The second stanza, however, immediately grounds the listener in the harsh reality of human existence. The narrator acknowledges that "we sigh, kiss, smile," but these moments are ephemeral. "Each kiss lasts but the kissing," and grief is a transient wave. Love itself, the supposed eternal constant, is shown to have "no habitation but the heart," implying its vulnerability and dependence on the individual. The imagery of "poor straws! on the dark flood" powerfully captures our desperate, temporary clinging to existence.
The core tension lies in this juxtaposition of the eternal and the transient. The lyrics suggest that while we may conceive of an unchanging ideal, our lived reality is one of constant flux and inevitable loss. The final lines, "The laugh dies with the lips, 'Love' with the lover," deliver a poignant, almost brutal, conclusion to this thought. It emphasizes that even the most profound human experiences and emotions are inextricably bound to the physical and temporal, disappearing with the individual.

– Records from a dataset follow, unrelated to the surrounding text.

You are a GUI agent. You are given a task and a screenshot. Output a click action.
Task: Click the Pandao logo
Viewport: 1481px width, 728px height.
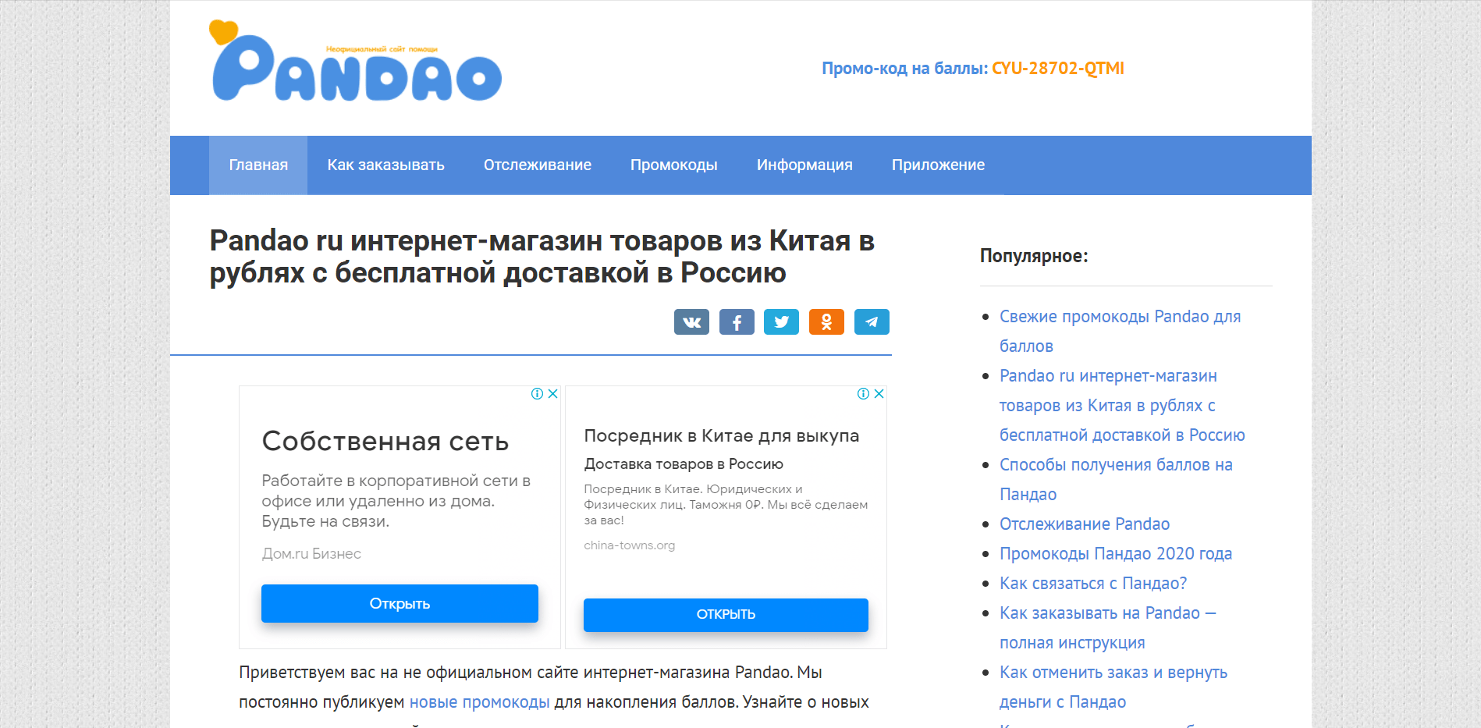point(356,64)
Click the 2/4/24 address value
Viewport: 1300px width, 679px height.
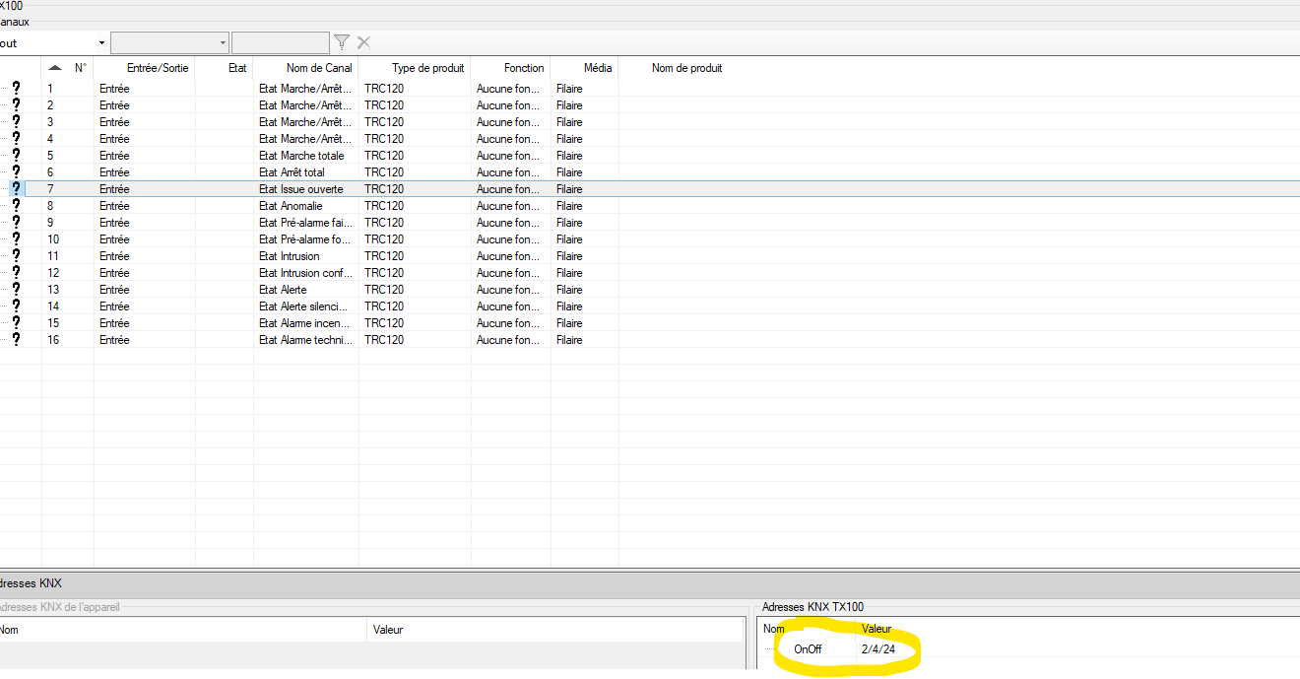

This direct confrontation with mortality and the impermanence of joy and love is what makes these lyrics resonate. The craft lies in the sharp, almost clinical, dissection of human connection and emotion against the backdrop of an imagined, unattainable perfection. The poem doesn't offer solace; instead, it forces a reckoning with the finite nature of our existence and the precious, yet ultimately temporary, beauty we find within it.